What had happened in the meantime? A little thing, oh, a very little thing. But to think of it under the childrens' eyes made her face burn again. She had lost her heart-to a man. To a man! The very word seemed improper in that company. How much more improper when the man cared nothing for her, but tossing her a smile for guerdon, had taken her peace of mind and gone his way, with a laugh. At the best, if he had ever dreamt seriously of her, ever done more than deem her an innocent, easily flattered and as lightly to be won, he had changed his mind as quickly as a weather-cock shifts in April. And he had talked-that hurt her, that hurt her most! He had talked of her freely, boasted of her silliness, told his companions what he would do, or what he would not do; made her common to them!

She got away for a few minutes at tea-time. But twenty pairs of eyes followed her from the room and seized on her as she returned. And "Miss Smith, ain't you well?" piped a tiny treble.

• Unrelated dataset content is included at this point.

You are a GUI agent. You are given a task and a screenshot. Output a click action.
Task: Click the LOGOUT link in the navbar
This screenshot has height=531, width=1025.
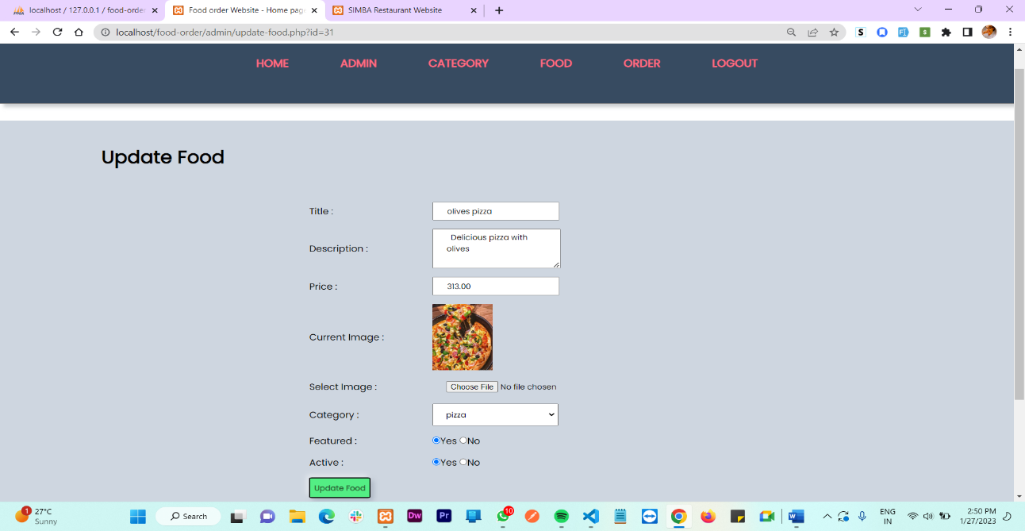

She was controlling her voice to answer-that she was quite well, when Miss Sibson intervened. "Miss Fripp," she said sombrely, "write 'Are you not,' twenty times on your slate after tea! Miss Hilhouse, if you stare in that fashion you will be goggle-eyed. Young ladies, elbows, elbows! Have I not told you a score of times that the art of deportment consists in the right use of the elbow? Now, Miss Claxton, in what does the art of deportment consist?"

"In the right use of the elbow, Ma'am."

"And what is the right use of the elbow?"

"To efface it, Ma'am."

"That is better," Miss Sibson replied, somewhat mollified. "Understood is half done. Miss Smith," looking about her with benevolence, "had you occasion to commend any young lady's needle this afternoon?"

Miss Smith looked unhappy: conscious that she had not been as attentive to her duties as became her. "I had no occasion to find fault, Ma'am," she said timidly.

"Very good. Then every fourth young lady beginning at my right hand may take a piece of currant cake. I see that Miss Burges is wearing the silver medal for good conduct. She may take a piece, and give a piece to a friend. When you have eaten your cake you may go to the schoolroom and play for half an hour at Blind Man's Buff. But-elbows! Elbows, young ladies," gazing austerely at them over her glasses. "In all your frolics let deportment be your first consideration."